▶ [The task] The reply should contain every entry below exactly as written, with no images.
====
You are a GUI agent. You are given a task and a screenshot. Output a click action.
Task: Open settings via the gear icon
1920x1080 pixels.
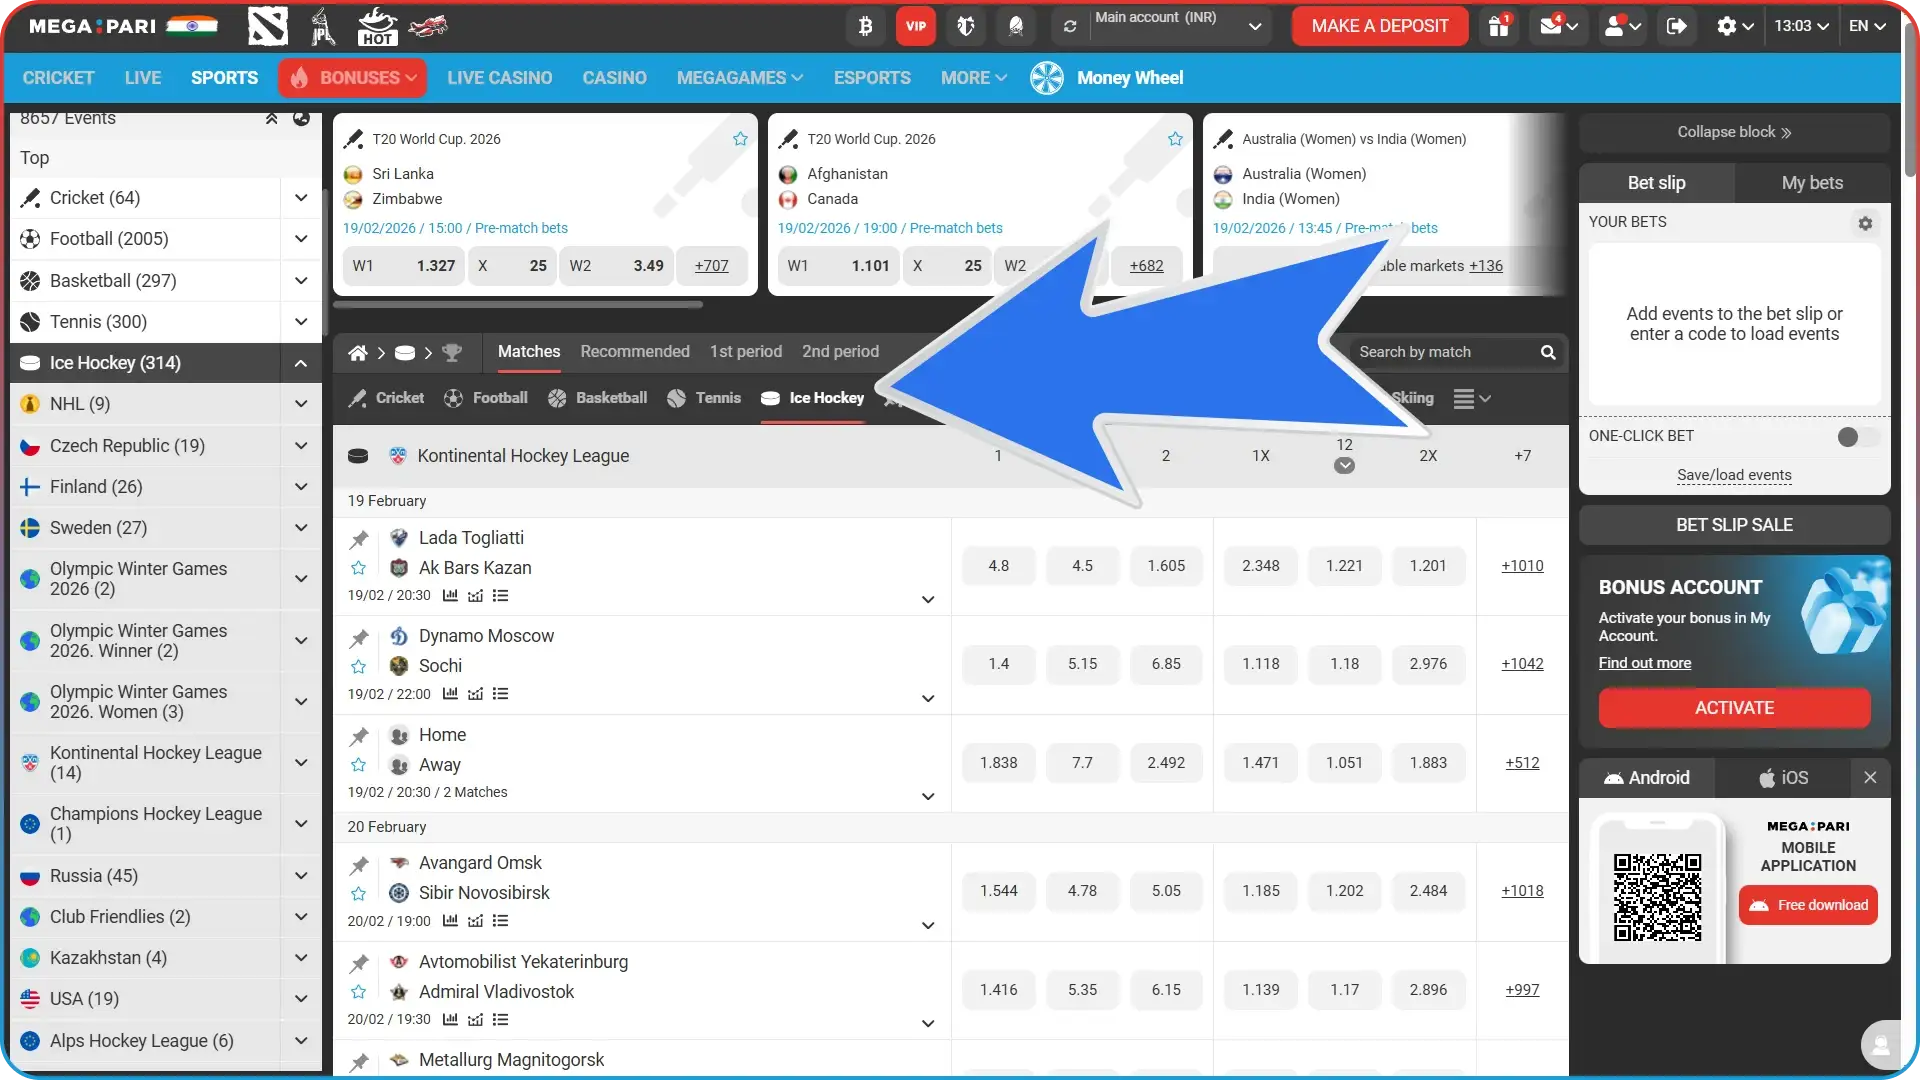[1729, 26]
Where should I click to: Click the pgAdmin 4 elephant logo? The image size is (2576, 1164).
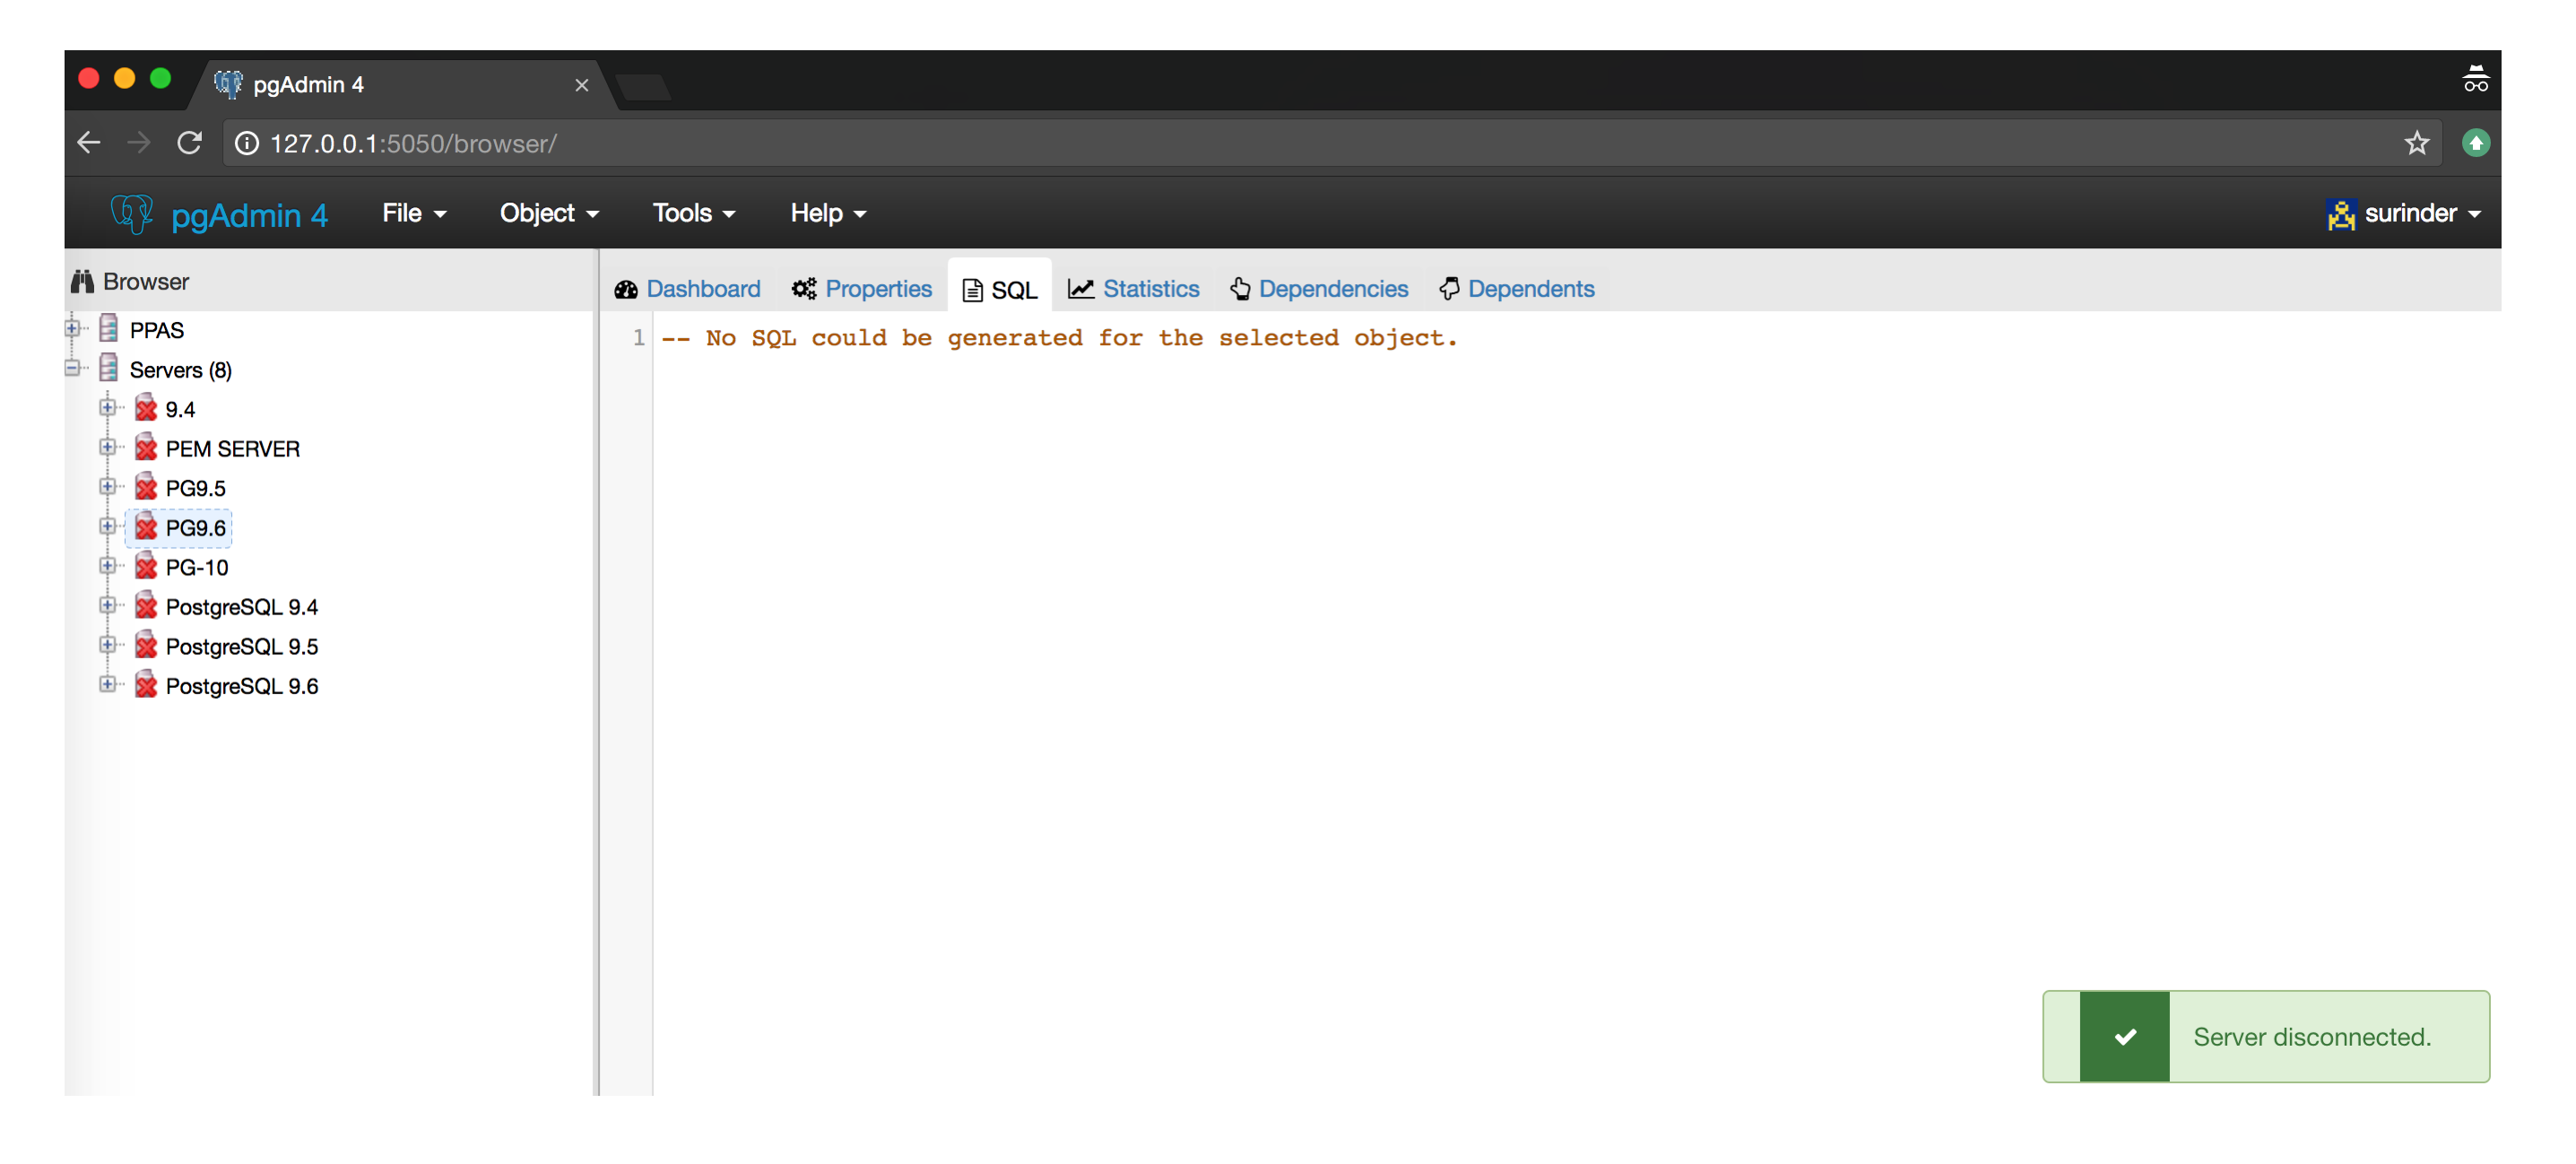coord(131,213)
====
▶ [Result for this exercise]
You are a GUI agent. You are given a task and a screenshot. Output a click action.
Task: Open settings via the gear icon
1920x1080 pixels.
[1729, 26]
Where should I click to: Click the pgAdmin 4 elephant logo? The image size is (2576, 1164).
coord(131,213)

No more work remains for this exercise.